Texto fuente:
Si contemplamos las relaciones Norte-Sur como hemos hecho hasta aquí, hemos de concluir pues que la consecución de las metas que se trazan las políticas de cooperación al desarrollo pasa por llevar a cabo una política estructural global con el objetivo de un orden económico, ecológico y cultural global que respete los criterios de justicia, solidaridad, igualdad, sustentabilidad, respeto a las diferencias culturales y de género, participación democrática, etc. El escaso margen de maniobra de un sistema que ha alcanzado su punto límite no puede ser ensanchado simplemente con una mejora de la efectividad técnica en el uso de la energía y los recursos naturales, por mucho que ésta sea urgente y necesaria (Weizsäcker, 1997), si se siguen manteniendo las políticas de liberalización selectiva y desventajosa para el Sur que imponen las instituciones financieras internacionales o los instrumentos legales, fiscales y financieros al uso, etc.

Es necesario y urgente una condonación y renegociación de la deuda externa de los países empobrecidos, ya que la deuda externa se ha convertido no sólo en el principal obstáculo para el desarrollo económico y social de los países del Sur (Díaz-Salazar, 1996: 138ss.), sino en el principal responsable de la degradación medio ambiental (Jacobs, 1997: 93), y esto no sólo porque muchos proyectos financiados con los préstamos han sido ecológicamente nocivos, sino porque el aumento de la deuda genera coacciona al expolio de las reservas naturales como única fuente de divisas. También es necesaria una reorientación y transformación del Banco Mundial y el Banco Monetario Internacional (Cavanagh et al., 1994):

«1. Apartar de su control a la Asociación Internacional de Desarrollo (AID), que recibe fondos del dinero de los contribuyentes y no de préstamos del mercado libre, como con las demás operaciones del Banco Mundial.

2. Adjudicar a Naciones Unidas el control directo de la AID y el GEF (Fondo Mundial del Medio Ambiente, para financiar medidas de conservación).

3. Restringir la actividad del FMI a la asistencia técnica y la disposición de medidas para aliviar la deuda.

4. Reducir los proyectos infraestructurales a gran escala del Banco al 10% de sus actividades y exigirles que se sometan a controles medioambientales.

Contenido de datos:

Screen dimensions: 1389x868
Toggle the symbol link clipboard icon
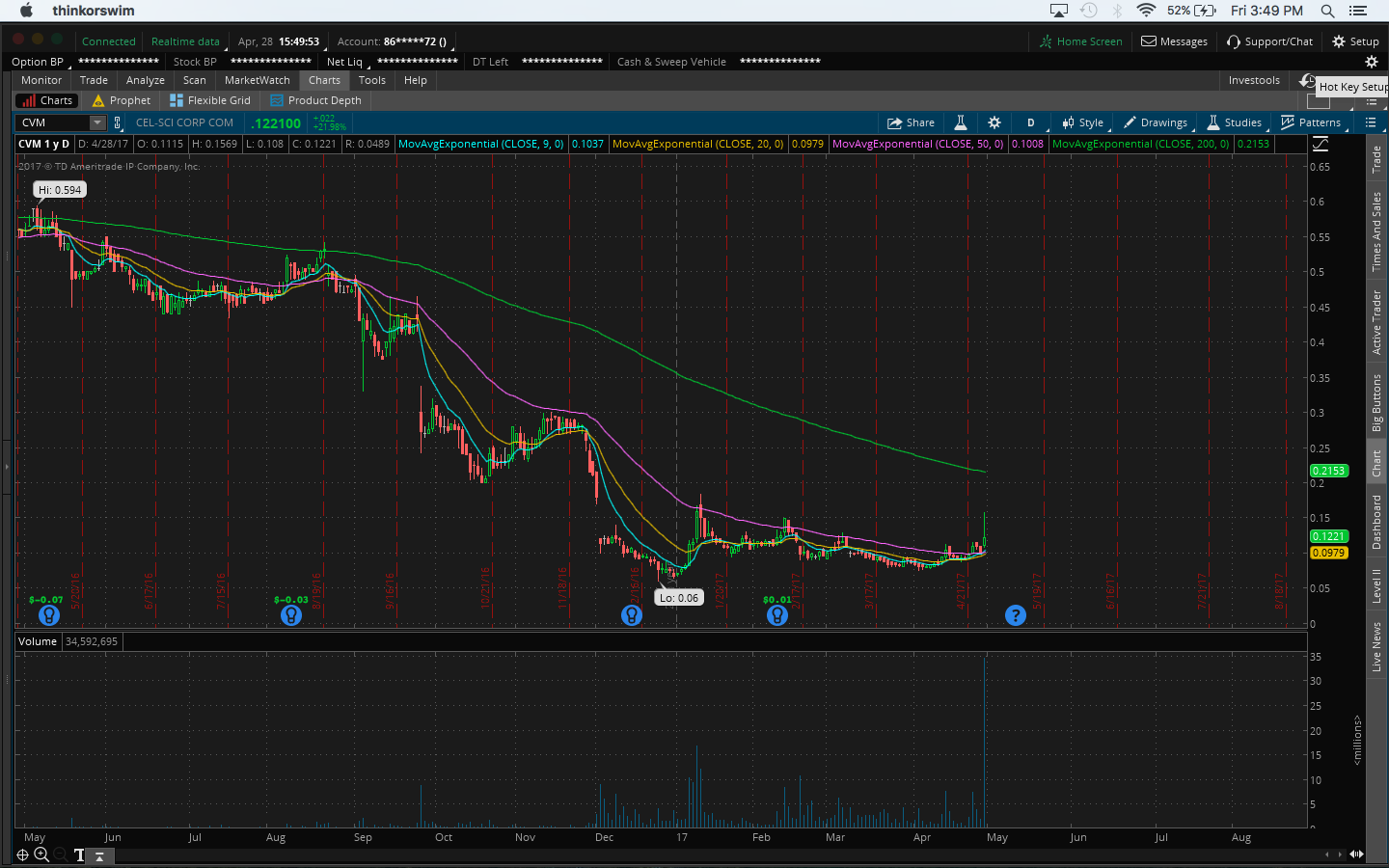pyautogui.click(x=118, y=122)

Instrucciones de tarea: Copia el pasaje del texto sobre las relaciones Norte-Sur que comienza en "4. Reducir los" y acaba en "a controles medioambientales.", sustituyendo "controles medioambientales" por "auditorías ambientales". Los datos son un material independiente del texto.

Respuesta:
4. Reducir los proyectos infraestructurales a gran escala del Banco al 10% de sus actividades y exigirles que se sometan a auditorías ambientales.